— start SUPPLIED DATA —
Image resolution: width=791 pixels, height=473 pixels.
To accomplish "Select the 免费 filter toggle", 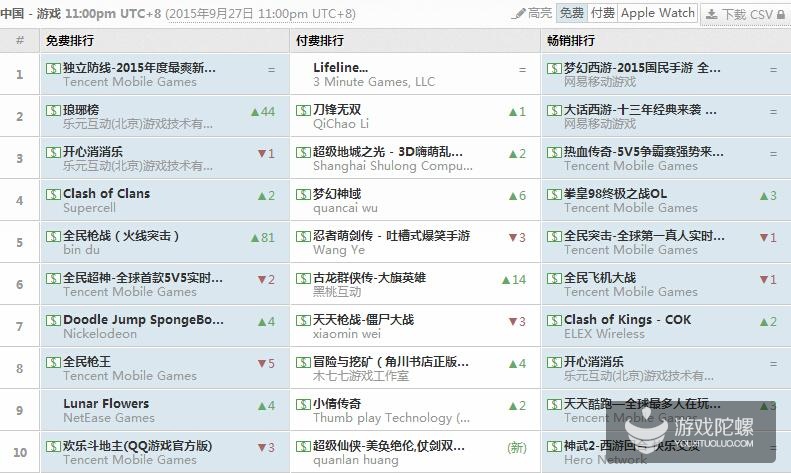I will pyautogui.click(x=571, y=13).
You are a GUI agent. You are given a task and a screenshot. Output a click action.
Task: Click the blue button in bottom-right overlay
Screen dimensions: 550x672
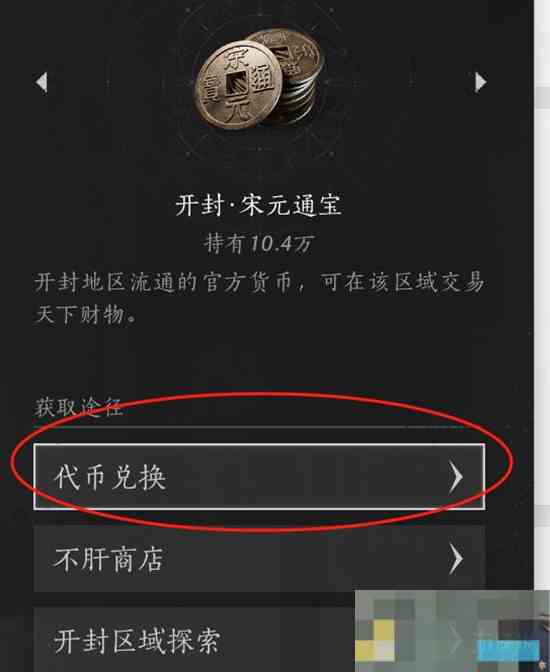click(x=508, y=651)
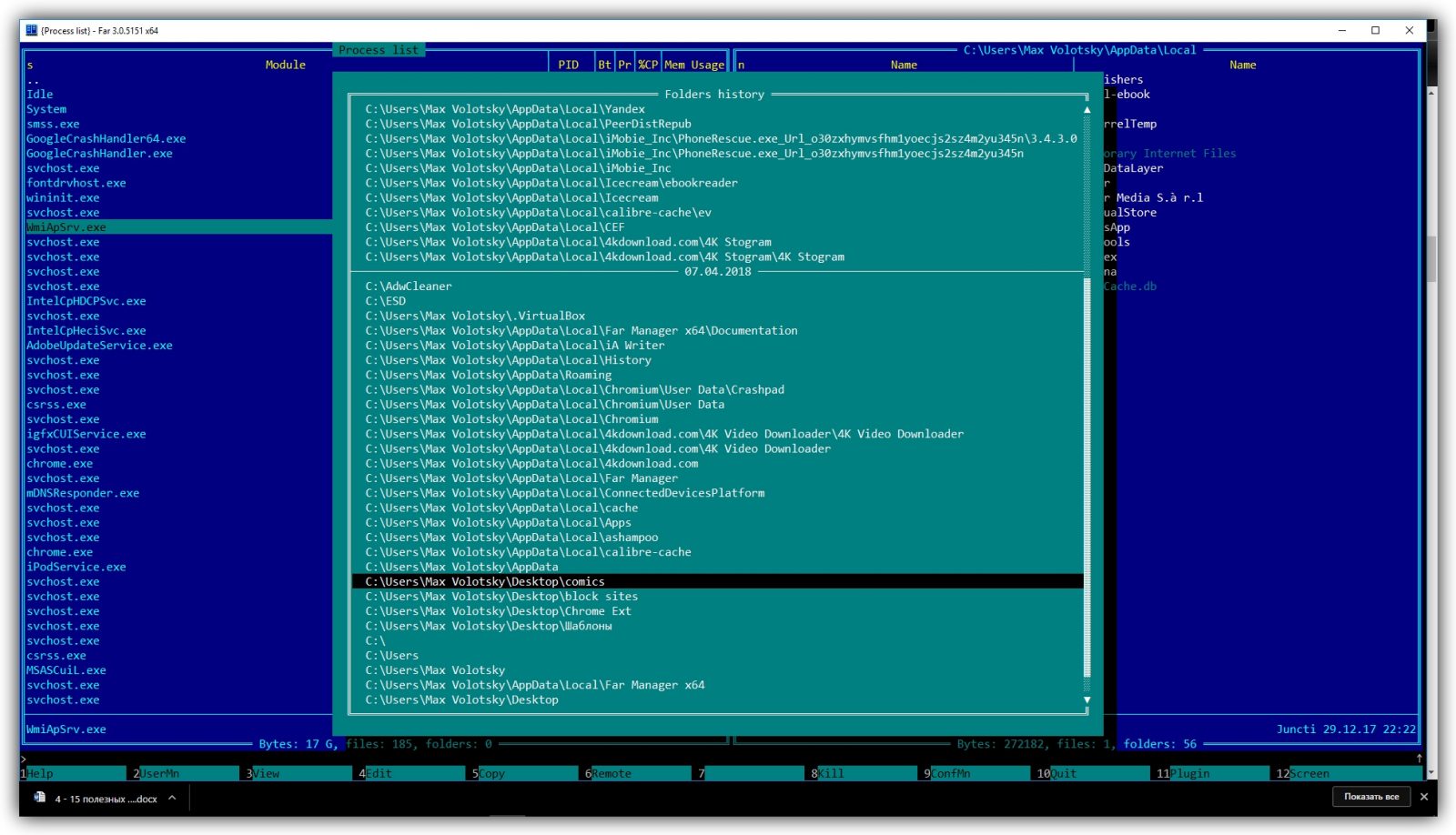Click the Far Manager icon in title bar
Viewport: 1456px width, 835px height.
[32, 30]
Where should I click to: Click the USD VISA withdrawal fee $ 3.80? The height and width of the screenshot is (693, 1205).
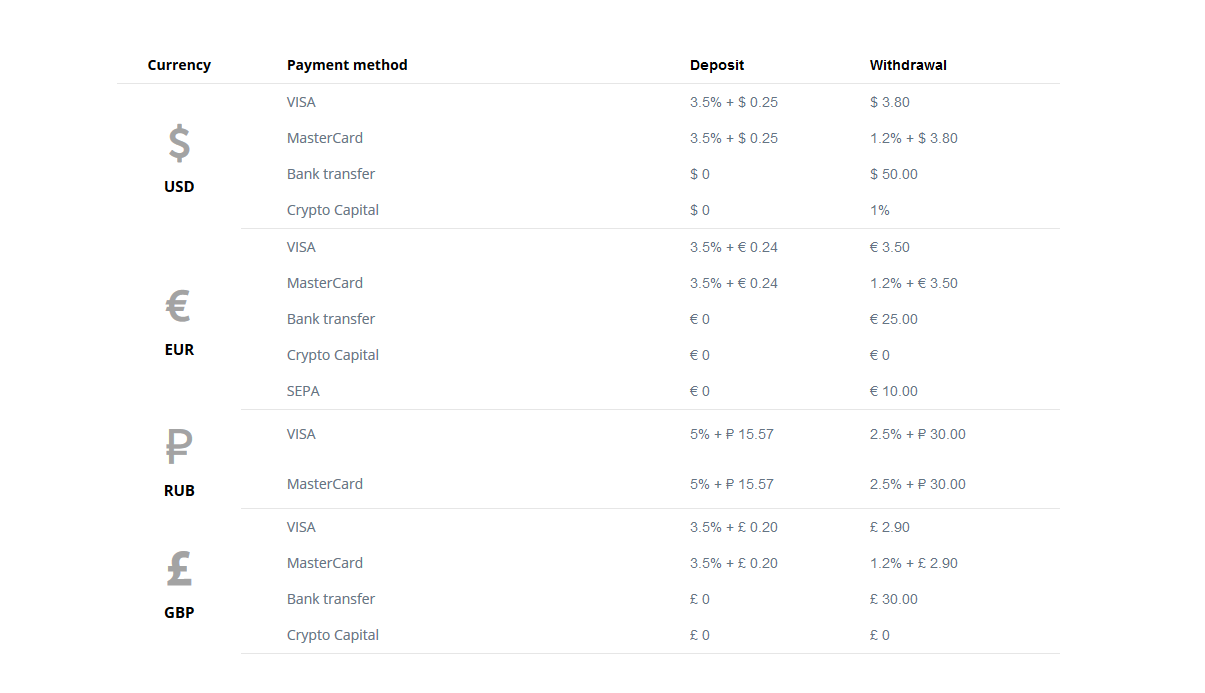[x=890, y=102]
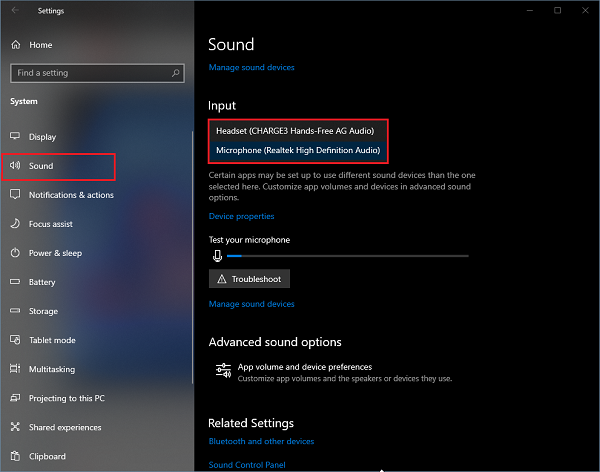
— end SUPPLIED DATA —
## PROBLEM REQUIREMENTS
Write the lines of the records as a numbered list, starting at the line that contains "You are a GUI" and ending at the end of the records, with blank lines left out. Leave the pictures out of the answer.

## FINAL ANSWER
1. You are a GUI agent. You are given a task and a screenshot. Output a click action.
2. Task: Click the blue button in bottom-right overlay
3. Screen dimensions: 550x672
4. click(x=508, y=651)
5. Click the Far Manager icon in title bar
6. Viewport: 1456px width, 835px height.
7. [32, 30]
8. Where should I click to: Click the USD VISA withdrawal fee $ 3.80? The height and width of the screenshot is (693, 1205).
9. [x=890, y=102]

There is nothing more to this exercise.